# Supplied data:

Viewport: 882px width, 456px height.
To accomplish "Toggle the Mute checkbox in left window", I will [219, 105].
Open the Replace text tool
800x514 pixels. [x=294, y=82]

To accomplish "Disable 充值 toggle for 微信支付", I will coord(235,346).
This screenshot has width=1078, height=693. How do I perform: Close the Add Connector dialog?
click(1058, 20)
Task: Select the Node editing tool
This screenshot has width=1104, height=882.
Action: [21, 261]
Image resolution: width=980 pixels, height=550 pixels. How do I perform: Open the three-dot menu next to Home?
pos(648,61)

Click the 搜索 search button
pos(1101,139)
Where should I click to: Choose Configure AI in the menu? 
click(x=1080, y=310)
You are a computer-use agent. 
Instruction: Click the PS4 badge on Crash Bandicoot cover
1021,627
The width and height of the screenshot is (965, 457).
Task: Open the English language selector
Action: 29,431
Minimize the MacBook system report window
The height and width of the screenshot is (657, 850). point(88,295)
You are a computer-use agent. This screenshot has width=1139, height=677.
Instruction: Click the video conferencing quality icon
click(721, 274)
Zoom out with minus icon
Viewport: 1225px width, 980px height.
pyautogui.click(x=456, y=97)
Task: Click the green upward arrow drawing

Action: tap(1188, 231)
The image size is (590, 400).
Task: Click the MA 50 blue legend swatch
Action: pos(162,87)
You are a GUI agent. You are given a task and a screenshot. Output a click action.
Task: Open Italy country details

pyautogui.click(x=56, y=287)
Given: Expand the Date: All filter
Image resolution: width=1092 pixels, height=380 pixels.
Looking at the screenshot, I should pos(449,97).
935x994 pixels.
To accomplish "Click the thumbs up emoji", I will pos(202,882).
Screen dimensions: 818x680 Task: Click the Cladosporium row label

# Work to be completed:
Wherever the line holding "Task: Click the green upward arrow drawing" falls in the entries above, copy exactly from it through the line holding "You are a GUI", inclusive, and add nothing.

# Answer box:
Task: Click the green upward arrow drawing

Action: tap(1188, 231)
The image size is (590, 400).
Task: Click the MA 50 blue legend swatch
Action: pos(162,87)
You are a GUI agent. You are given a task and a screenshot. Output a click action.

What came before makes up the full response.